Abstract Fas/CD95‐induced apoptosis of hepatocytes in vivo proceeds through the so‐called type II pathway, requiring the proapoptotic BH3‐only Bcl‐2 family member Bid for mitochondrial death signaling. Consequently, Bid‐deficient mice are protected from anti‐Fas antibody injection induced fatal hepatitis. We report the unexpected finding that freshly isolated mouse hepatocytes, cultured on collagen or Matrigel, become independent of Bid for Fas‐induced apoptosis, thereby switching death signaling from type II to type I. In such in vitro cultures, Fas ligand (FasL) activates caspase‐3 without Bid cleavage, Bax/Bak activation or cytochrome c release, and neither Bid ablation nor Bcl‐2 overexpression is protective. The type II to type I switch depends on extracellular matrix adhesion, as primary hepatocytes in suspension die in a Bid‐dependent manner.

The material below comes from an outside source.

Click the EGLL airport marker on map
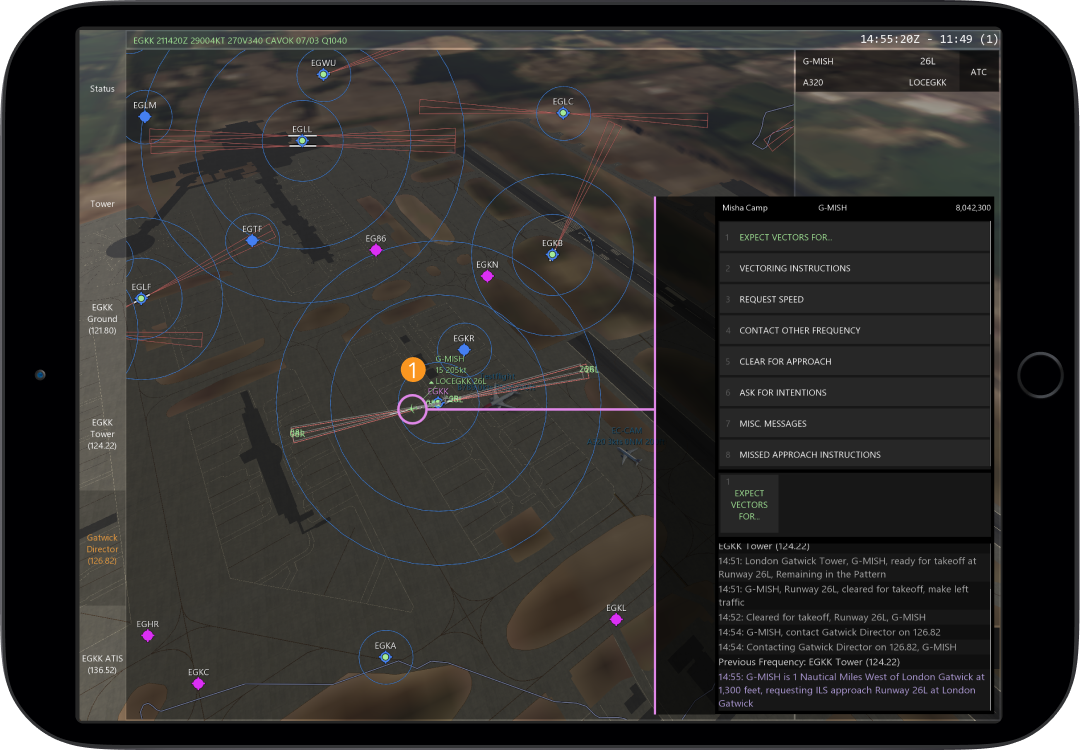Image resolution: width=1080 pixels, height=750 pixels. click(302, 141)
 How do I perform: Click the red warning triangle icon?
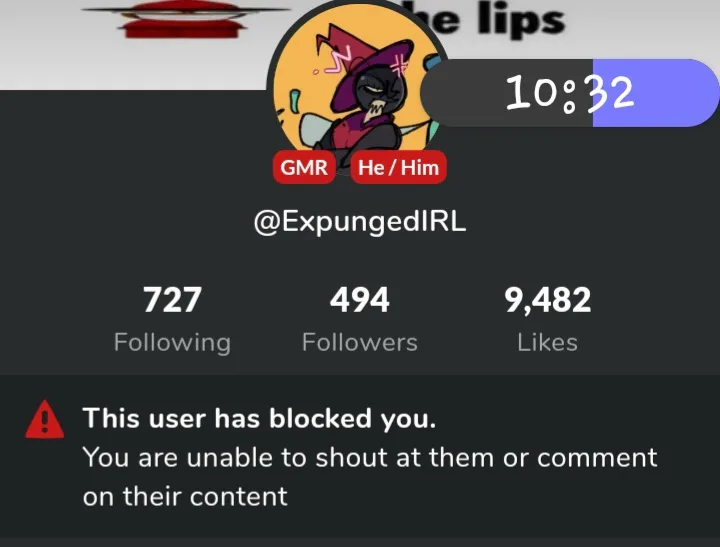pyautogui.click(x=45, y=419)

Moreover, the switch is specific for FasL‐induced apoptosis as collagen‐plated Bid‐deficient hepatocytes are protected from tumor necrosis factor alpha/actinomycin D (TNFα/ActD)‐induced apoptosis. Conclusion: Our data suggest a selective crosstalk between extracellular matrix and Fas‐mediated signaling that favors mitochondria‐independent type I apoptosis induction. (H EPATOLOGY 2008;48:1942‐1953.)